What’s emerged now in insurance is a technological arms race: criminals and insurers both rushing to use the latest tools to outsmart the other. Yet as much as sophisticated technology is helping criminals create more convincing schemes, it can also be used to fight back. Artificial intelligence and predictive analytics are now non-negotiables for insurers in flagging suspicious claims, with businesses using AI tools to continuously scan for anomalies across claims data, user behaviour, and document structures. Such tools can spot subtle patterns in seconds that humans may miss in hours, freeing up time for insurance investigators to focus more fully on complex cases. We’re already beginning to see the results: in September it was revealed that a new artificial intelligence tool had helped the UK government recover almost £500m over the last year.

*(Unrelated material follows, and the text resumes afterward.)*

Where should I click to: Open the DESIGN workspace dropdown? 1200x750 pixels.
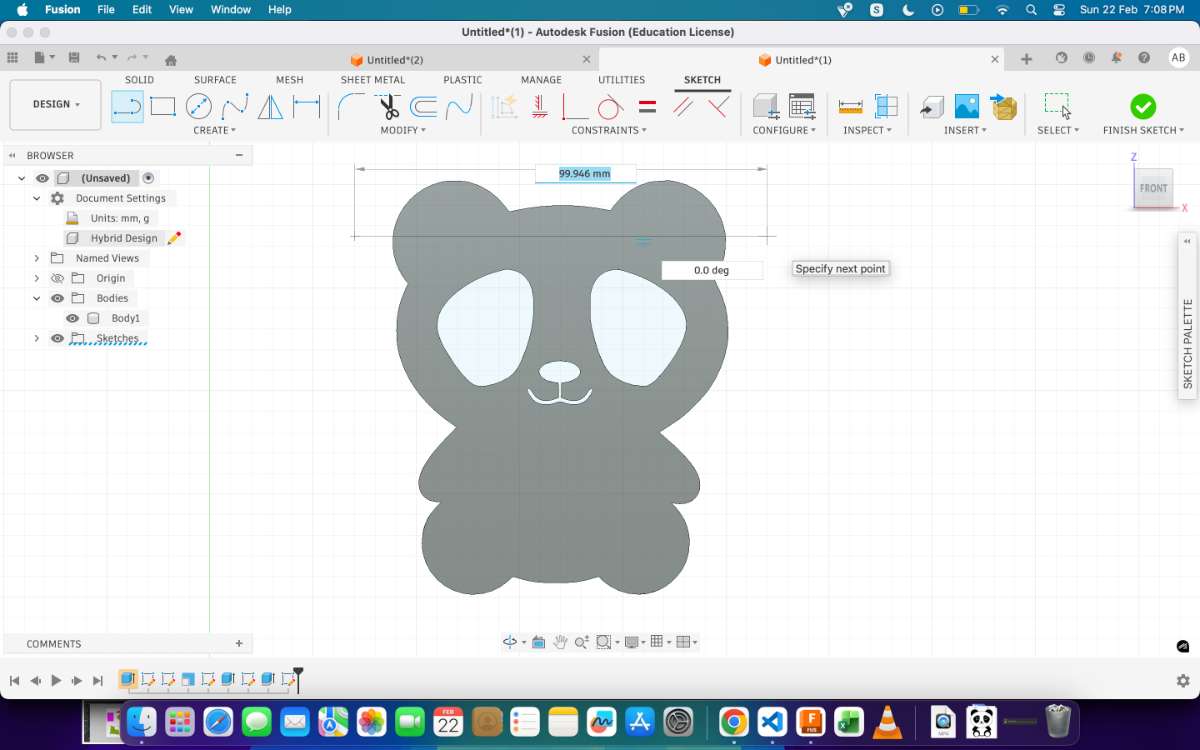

The Importance of Human Involvement

This isn’t to say everything should be handed over to AI. Insurers will combat fraud by combining emerging tools with human effort. Even the most advanced models currently need a helping hand analysing the behavioural red flags, emotional cues in writing, and timing mismatches that all come together to tell the story of a claim. Ethics, oversight, and context remain crucial with any AI use and these processes must be overseen by humans, who should be looped in continually in AI-led evaluations.

This means businesses must ensure they’re comprehensively training employees, both in effectively using these new tools and in spotting issues for themselves. Employees should be confident they can identify red flags, inconsistent documentation, or excessive claims, bringing their own skills and judgement to fully assess a claim.

The storm of fraud may be strong but insurers aren’t defenceless. Fraudsters aren’t the only ones who can make use of artificial intelligence and sophisticated tech has become a lifeline for insurers facing a barrage of claims. With the right technology, and an approach that blends human judgement with AI incisiveness, insurers can level up fraud detection and resist criminal claims.